[Many thanks to Diego Del Valle Ríos for sharing this item via Critical.Caribbean.Art.] The latest issue of Terremoto, issue 16, is organized around the theme “Vibran imágenes en la oscuridad” [Images Quiver in the Dark]. Co-edited with Puerto Rican curator María Elena Ortiz the cultural platform presents articles from October 21, 2019 to January 13, 2020.
The issue includes “Una mirada mas allá de lo cristal”—a conversation between curator María Elena Ortiz and Dominican artist Hulda Guzmán on aspects of Surrealism that echo in her artistic practice—and an article on Suzanne Césaire by Mamadou Badiane, “Suzanne Césaire: madre desconocida de la Antillanidad.” Here is the introduction to Issue 16:
We live in a present of eyes irritated by tear gas, by smog in the cities, by the ash of forests consumed by flames, by the excessive brightness of screens. When the neoliberal capitalist system, that oppressive abstract construction, appeals to the gaze, it is to wear it out, disorient it and overwhelm it. Its purpose is to control it in order to limit the possibilities of the imagination—that irrational expression of freedom.

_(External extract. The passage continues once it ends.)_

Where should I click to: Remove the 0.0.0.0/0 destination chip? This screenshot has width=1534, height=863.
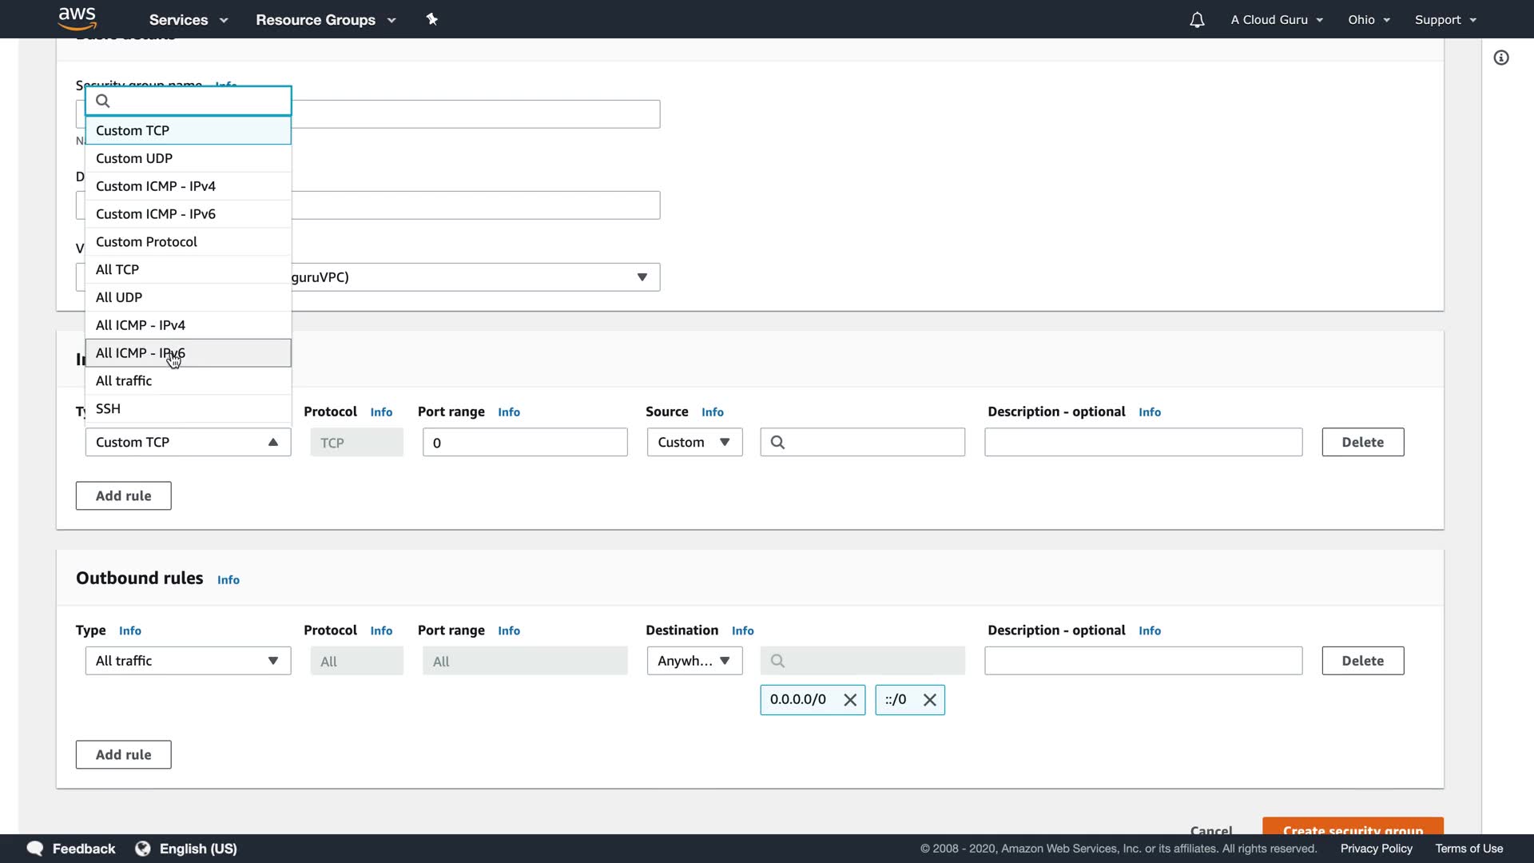[x=850, y=700]
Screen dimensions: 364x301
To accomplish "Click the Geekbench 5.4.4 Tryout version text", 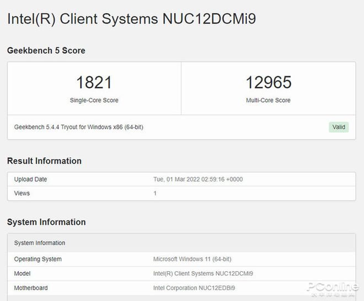I will coord(78,127).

Lowering the guard of the always-vigilant, domesticated eye, which maintains the pulse and flow of accelerated cognitive perception through our consumption, is to allow the oneiric to expand as a potent moment of vulnerability. To walk in the darkness of our eyes is to meet ourselves again, to inaugurate a process of autonomy. What does not encompass the certainty of a full, prefabricated and consumable image?

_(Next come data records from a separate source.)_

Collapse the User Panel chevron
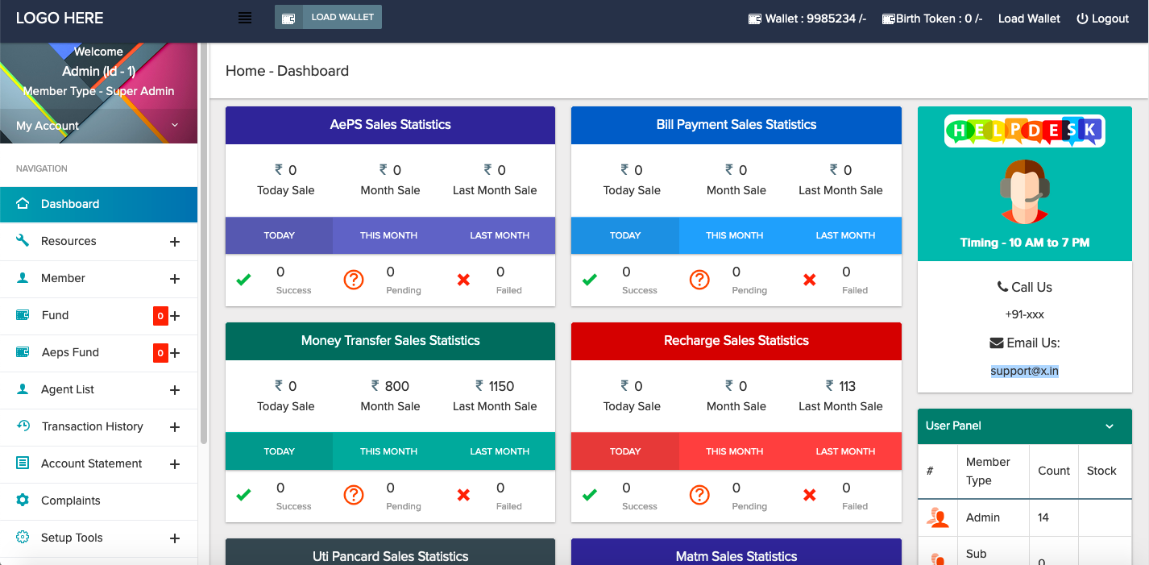 tap(1109, 426)

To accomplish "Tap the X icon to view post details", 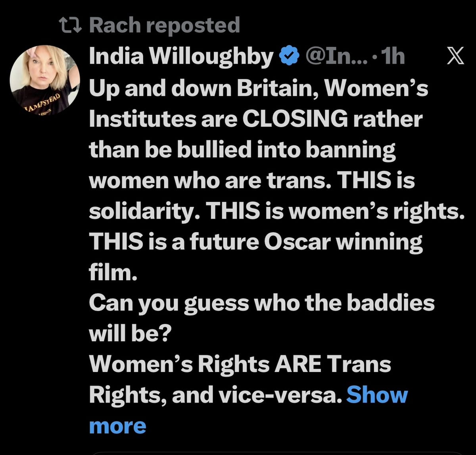I will tap(455, 56).
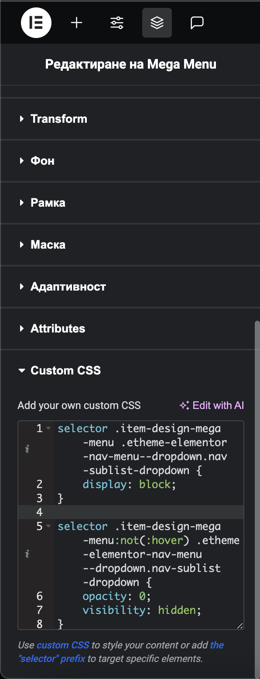Open the Elementor logo menu
This screenshot has height=679, width=260.
[36, 23]
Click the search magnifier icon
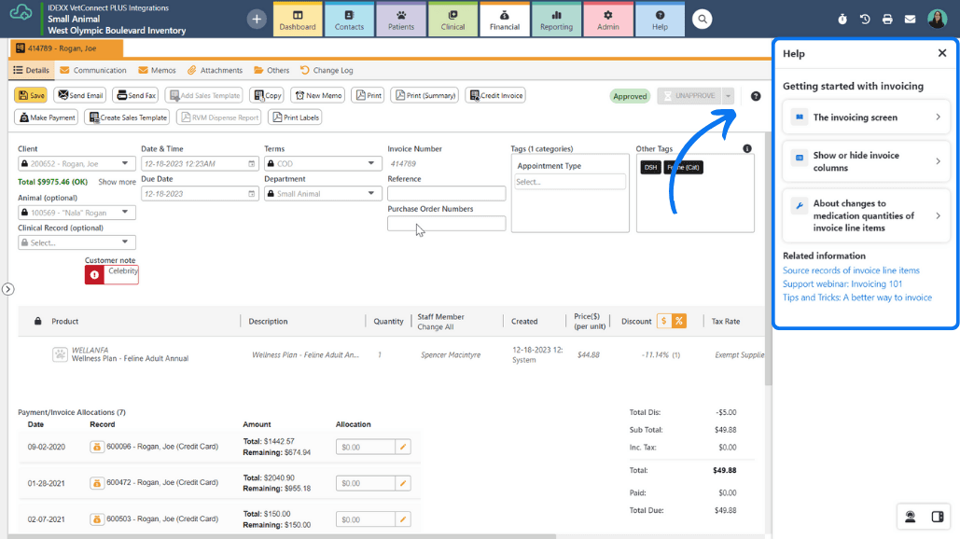This screenshot has height=539, width=960. click(703, 19)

Finding ourselves in an ocular-centric world, in this issue of Terremoto we will arrest the voracity implicit in the gaze so that it may rest, stopping contemplatively and curiously on cryptic images, those blurred, camouflaged, secret images so difficult to evoke and which awake within us doubts that appeal to our fears and desires. Dreams, premonitions, spiritual manifestations, ancestral links, fantasies, all of these are powerful fugitive images; riddle-images that, when discovered in the reflection of our eyes, force us to rest, to blink, as a pathway to the irrationality that accommodates other possible realities. In a system that continually demands that everything be visible, how important are secrecy, opacity, and the cryptic as narrative possibilities in terms of the imaginative? Could we say that in them lies a power of the image as micro-micro-politics?
Terremoto is a communication platform dedicated to contemporary art in and around Mexico City and the American continent with a specific focus on the South: from the border states of MX and USA to Central & South America and the Caribbean.